Layoffs May Sow Seeds for Life Science Startups

63

When Amgen Inc. last week dismissed 226 researchers and R&D support staff, some local biotech executives, especially veterans of past Amgen cutbacks, said it could pump life into the region’s life science industry by encouraging the formation of startups.

Consider Sanjay Khare, who was scientific director of the company’s inflammation research unit but took a buy-out during the company’s last major restructuring in 2007. He went on to form ImmuneGene Inc. of Thousand Oaks, which is working on cancer treatments and employs eight people, including other Amgen alum.

“I always had entrepreneurial inclinations, but when you have a comfortable job with a paycheck every two weeks, it’s hard to make the jump. I’ve never regretted it,” said Khare, who will be seeking his first venture capital at next month’s SoCalBio Investor Conference.

Another Amgen alum, John Swither left the company in 2007 and became chief financial officer at Calabasas’ Kythera Biopharmaceuticals Inc., which had been started two years earlier by a former Amgen colleague.

“It does take a special person to decide to take a leap into becoming an entrepreneur,” Swither said. “But for those who have been willing to work hard and have an innovative new idea, it can be done.”

Amgen, founded in 1980, is among the world’s largest biotechs by market cap. With 6,200 employees at its sprawling Conejo Valley campus prior to the layoffs, the company is the region’s 20th largest private-sector employer.

For most of its history, a job at the company was like working in Detroit during the heyday of the Big Three automakers – a good salary and plenty of security. In addition, Amgen’s benefits included stock options that enabled many longtime employees to become millionaires even as they continued working in their laboratories.

That changed in 2007 when the company eliminated more than 675 local jobs – among 2,600 worldwide – in order to cut costs during a prolonged sales slump of its flagship anemia drugs.

Last week, Amgen said its latest decision to cut its work force was part of a plan to shift resources toward less risky but more expensive later-stage research. Worldwide, 380 employees – most of them involved in early stage research on potentially cutting-edge technologies – were given pink slips.

At least some of the workers may be able to find jobs at other firms. The Southern California Biomedical Council trade group currently lists more than 100 openings at biotech and medical device companies in Los Angeles, Orange and Ventura counties.

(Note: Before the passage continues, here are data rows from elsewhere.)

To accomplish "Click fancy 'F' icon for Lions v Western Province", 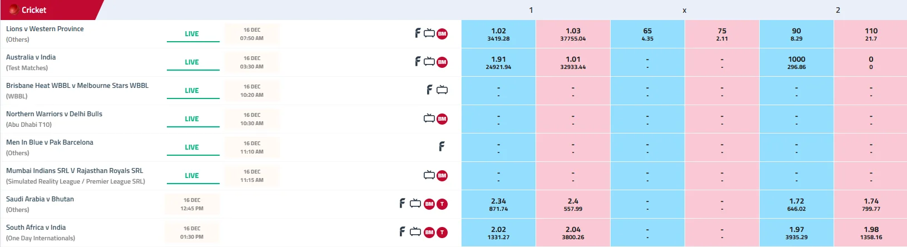I will click(418, 33).
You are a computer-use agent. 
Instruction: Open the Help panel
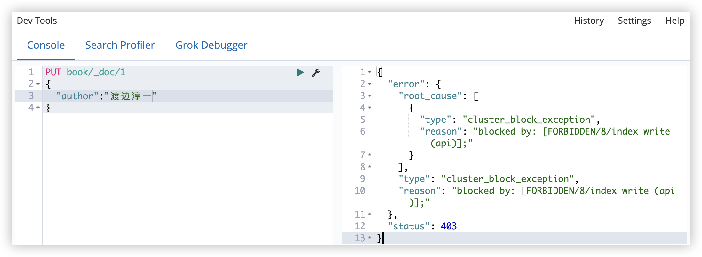675,21
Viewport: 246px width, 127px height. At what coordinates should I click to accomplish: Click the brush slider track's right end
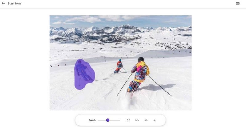click(x=119, y=120)
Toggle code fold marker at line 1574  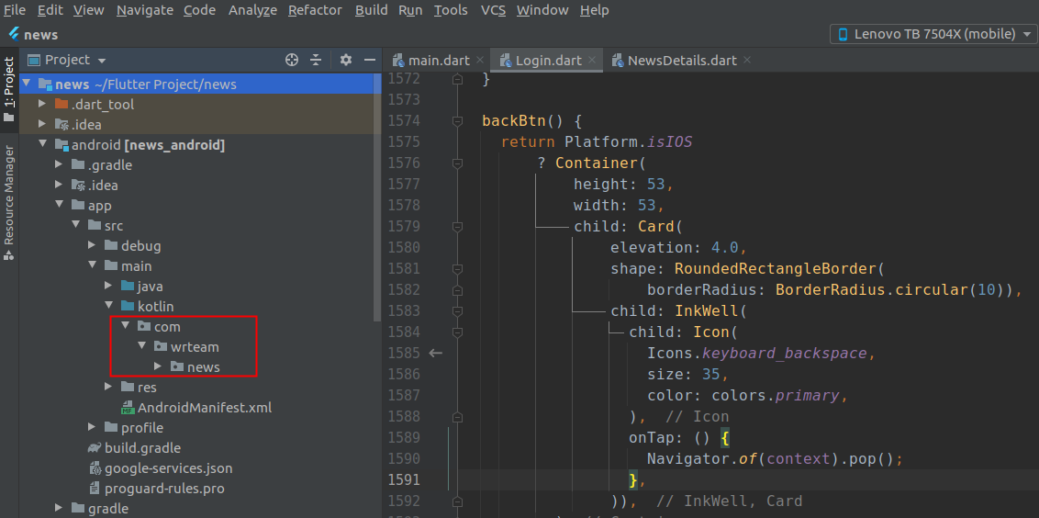pos(456,121)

Those listings don’t include roughly 35 openings being advertised by Santa Monica cancer drug developer Agensys Inc., a startup acquired by a Japanese drug company nearly four years ago. Agensys, which plans to move into a larger 160,000-square-foot facility in 2013, has grown from less than 100 employees to more than 180 since its acquisition.

Losing talent

However, Manish Singh, a former venture capitalist who in 2006 co-founded Woodland Hills startup ImmunoCellular Therapeutics Ltd., said he doubts the area’s biotech startups can absorb hundreds of displaced workers.

He noted that like many startups these days he still only employs seven people full time because his company outsources many functions. He’s also skeptical of the prospect of dozens of startups being born from Amgen’s downsizing.

“It may not be the best time to raise money for private companies in life sciences … but if you are bullish and willing to take some risk you should give it a try,” Singh said

Ahmed Enany, executive director of the Southern California Biomedical Council that sponsors the SoCalBio Investor Conference, agreed that it’s unlikely all the employees could be picked up by established biotech firms. But he said the former employees should be top contenders for R&D openings in academia and even other industries given the type of sophisticated research positions Amgen cut.

That means some will have to go out on their own if they want to say in the area’s biotech industry. He suggested they consider banding together to launch startups.

“Amgen hasn’t been known for producing a lot of spinoffs, but that needs to change because of who is being laid off this time,” Enany said. “To lose all this research talent to other biotech hubs would be a tragedy.”